In 2002, with Ingham and Wagner, I conducted research using secondary data, to understand the status quo of information about the Recognition of Prior Learning on the web in Australian Universities. As the abstract stated: Recognition of prior learning (RPL) information on 38 Australian universities' websites was analyzed, with the following results: (1) research on universities' use of technology for student-institution interaction was lacking; (2) terms and definitions used for RPL were inconsistent, hard to find, or required a high level of knowledge; and (3) usefulness varied widely. The study confirmed other research being conducted at the time that the recognition of prior learning in Higher Education was, by and large, poorly promoted to adult learners (Childs et al) and poorly offered to students (Whelan et al).
The rapidly growing "APL" (Accreditation of Prior Learning) agenda that was taking place Europe and the UK, simply did not exist in Australia. It still doesn't. Charles Darwin University is a marked exception to this statement, both in 2002, and in 2011.
Why is RPL important in the "blended and flexible learning" discourse? It is important for a number of reasons.
1. The "lifewide learning" discourse remains incomplete if it does not theorise and encompass student's lifewide learning beyond the institution.
2. The "lifelong learning" discourse remains incomplete if it does not theorise and encompass student's lifelong learning beyond the institution.
3. Institutions that argue that "professional practice" is a critical aspect of contemporary Higher Education continue to attempt to argue that professional practice gained outside a university course is of lesser value (and less critical) compared to "professional practice" developed inside a university subject. This is an elitist argument that falls well short of theorising criticality and disciplinarity within practice, on it's own terms. [Note however, at the honorary doctorate end of the qualification spectrum, universities do have ways of acknowledging lifelong and lifewide learning. These mechanisms are poorly deployed for students in undergraduate degrees].
4. The theoretical and practical processes that lead to the recognition and valuing of lifewide and lifelong learning takes the HE sector into a conversation about their purpose. That conversation includes the following conjecture "If we value what students learn outside the institution, and if we come to understand and identify criticality and knowledge production as a function and outcome of situated learning outside the institution, then what does this mean for what we do inside a university? How can we create a dynamic and flexible relationship with, and between, student's learning and journeys?" These, and many related questions, are a good thing.
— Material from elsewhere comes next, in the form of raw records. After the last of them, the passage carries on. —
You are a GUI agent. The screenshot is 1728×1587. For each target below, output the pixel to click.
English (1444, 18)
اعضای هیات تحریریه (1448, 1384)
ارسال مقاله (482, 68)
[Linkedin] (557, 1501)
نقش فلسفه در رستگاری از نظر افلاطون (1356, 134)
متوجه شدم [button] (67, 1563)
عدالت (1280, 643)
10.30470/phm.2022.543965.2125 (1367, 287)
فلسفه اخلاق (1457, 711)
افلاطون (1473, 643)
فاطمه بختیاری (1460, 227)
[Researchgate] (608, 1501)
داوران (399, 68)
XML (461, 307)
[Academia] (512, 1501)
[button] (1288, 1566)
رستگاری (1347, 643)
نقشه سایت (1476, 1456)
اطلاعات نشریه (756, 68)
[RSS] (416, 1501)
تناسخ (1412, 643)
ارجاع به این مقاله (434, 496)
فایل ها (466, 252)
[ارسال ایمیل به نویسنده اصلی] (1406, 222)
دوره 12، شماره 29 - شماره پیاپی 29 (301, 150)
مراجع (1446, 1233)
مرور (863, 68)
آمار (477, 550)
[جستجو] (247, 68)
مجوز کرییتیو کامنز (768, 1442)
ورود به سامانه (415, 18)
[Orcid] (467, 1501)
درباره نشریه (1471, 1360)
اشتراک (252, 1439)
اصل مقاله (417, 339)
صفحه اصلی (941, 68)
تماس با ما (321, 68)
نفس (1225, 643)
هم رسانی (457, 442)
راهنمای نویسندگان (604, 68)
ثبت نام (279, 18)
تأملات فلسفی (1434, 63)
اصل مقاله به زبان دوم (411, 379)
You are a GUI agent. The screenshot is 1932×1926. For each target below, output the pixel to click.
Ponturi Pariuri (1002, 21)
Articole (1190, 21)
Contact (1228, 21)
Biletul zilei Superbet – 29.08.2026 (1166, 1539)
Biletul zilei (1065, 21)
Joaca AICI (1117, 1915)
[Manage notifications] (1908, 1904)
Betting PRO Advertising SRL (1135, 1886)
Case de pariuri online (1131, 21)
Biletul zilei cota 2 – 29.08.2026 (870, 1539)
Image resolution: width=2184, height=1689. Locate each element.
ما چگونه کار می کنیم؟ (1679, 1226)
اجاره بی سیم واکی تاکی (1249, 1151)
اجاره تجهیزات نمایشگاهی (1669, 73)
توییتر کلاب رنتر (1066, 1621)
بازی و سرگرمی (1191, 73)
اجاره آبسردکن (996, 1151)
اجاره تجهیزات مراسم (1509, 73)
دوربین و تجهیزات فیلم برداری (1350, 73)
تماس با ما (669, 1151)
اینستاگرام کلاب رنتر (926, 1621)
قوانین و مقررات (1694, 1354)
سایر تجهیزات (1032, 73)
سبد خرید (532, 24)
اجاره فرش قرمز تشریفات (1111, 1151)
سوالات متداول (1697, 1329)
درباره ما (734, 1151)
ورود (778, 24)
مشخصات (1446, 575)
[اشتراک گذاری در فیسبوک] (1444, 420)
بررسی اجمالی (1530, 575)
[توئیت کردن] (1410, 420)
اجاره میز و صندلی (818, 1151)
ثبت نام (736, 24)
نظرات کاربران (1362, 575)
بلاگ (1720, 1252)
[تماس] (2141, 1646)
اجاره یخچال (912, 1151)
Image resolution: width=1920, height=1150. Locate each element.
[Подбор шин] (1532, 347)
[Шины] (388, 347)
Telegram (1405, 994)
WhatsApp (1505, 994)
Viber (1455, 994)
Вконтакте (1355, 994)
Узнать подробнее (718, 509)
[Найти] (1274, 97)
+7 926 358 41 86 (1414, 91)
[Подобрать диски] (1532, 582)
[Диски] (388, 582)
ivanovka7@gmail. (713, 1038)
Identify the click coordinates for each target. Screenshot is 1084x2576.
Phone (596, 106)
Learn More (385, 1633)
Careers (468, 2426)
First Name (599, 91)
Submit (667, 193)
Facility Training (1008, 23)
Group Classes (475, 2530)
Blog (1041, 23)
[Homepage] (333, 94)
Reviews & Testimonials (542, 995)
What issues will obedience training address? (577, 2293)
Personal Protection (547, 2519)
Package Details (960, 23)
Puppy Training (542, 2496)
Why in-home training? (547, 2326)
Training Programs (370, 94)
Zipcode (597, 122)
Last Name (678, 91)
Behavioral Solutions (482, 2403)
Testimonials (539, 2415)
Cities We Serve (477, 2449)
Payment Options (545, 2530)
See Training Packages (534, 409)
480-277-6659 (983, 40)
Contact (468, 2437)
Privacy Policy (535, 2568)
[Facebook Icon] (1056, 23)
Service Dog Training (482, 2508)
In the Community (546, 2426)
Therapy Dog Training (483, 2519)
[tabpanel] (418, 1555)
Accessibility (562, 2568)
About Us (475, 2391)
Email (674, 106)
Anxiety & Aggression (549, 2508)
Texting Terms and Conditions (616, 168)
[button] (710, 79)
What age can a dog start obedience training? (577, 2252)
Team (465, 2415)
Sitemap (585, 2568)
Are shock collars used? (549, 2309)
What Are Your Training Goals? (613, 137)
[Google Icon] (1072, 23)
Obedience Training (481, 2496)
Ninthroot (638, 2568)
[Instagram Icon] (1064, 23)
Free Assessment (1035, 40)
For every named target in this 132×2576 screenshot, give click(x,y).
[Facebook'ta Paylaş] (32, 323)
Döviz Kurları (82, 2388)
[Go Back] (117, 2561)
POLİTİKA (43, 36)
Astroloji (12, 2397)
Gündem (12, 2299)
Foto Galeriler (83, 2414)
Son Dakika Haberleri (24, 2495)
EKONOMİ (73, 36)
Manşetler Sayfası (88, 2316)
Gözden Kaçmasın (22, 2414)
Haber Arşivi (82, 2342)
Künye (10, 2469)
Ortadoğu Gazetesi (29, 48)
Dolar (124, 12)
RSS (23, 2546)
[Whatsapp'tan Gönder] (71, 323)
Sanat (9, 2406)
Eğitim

5. RPL asks academics to think about learning outcomes, rather than focusing on content. If a student can present evidence of the learning outcomes, then an academic should be able to justify why that evidence does not count. We know from research that often such evidence is judged not to count because it was not developed using a specific textbook (which is not mentioned in the learning outcomes) or a specific assessment task (which is not mentioned in trhe learning outcomes). Or simply because the evidence was "not manufactured here" and therefore, by it's very nature, deemed to be of a lesser quality. I had a personal experience of this latter reaction when I once taught a casual class in "Program Development" in a Bachelor of Adult Education and VET at UTS. I referred a number of highly experience students to the Course Coordinator for RPL (they could have taught the subject every bit as easily as I could) but their requests were denied on the basis that they although they were doing program development, this was not the same as studying it. This comment, and the subsequent decision was made without any reference to evidence. Rather, it was an untested working theory of the Coordinator that relegated experience to the bin of uncriticality.
Childs M, Ingham V and Wagner R (2002). Recognition of Prior Learning on the Web--A Case of Australian Universities.Australian, Journal of Adult Learning, v42 n1 p39-56 Apr.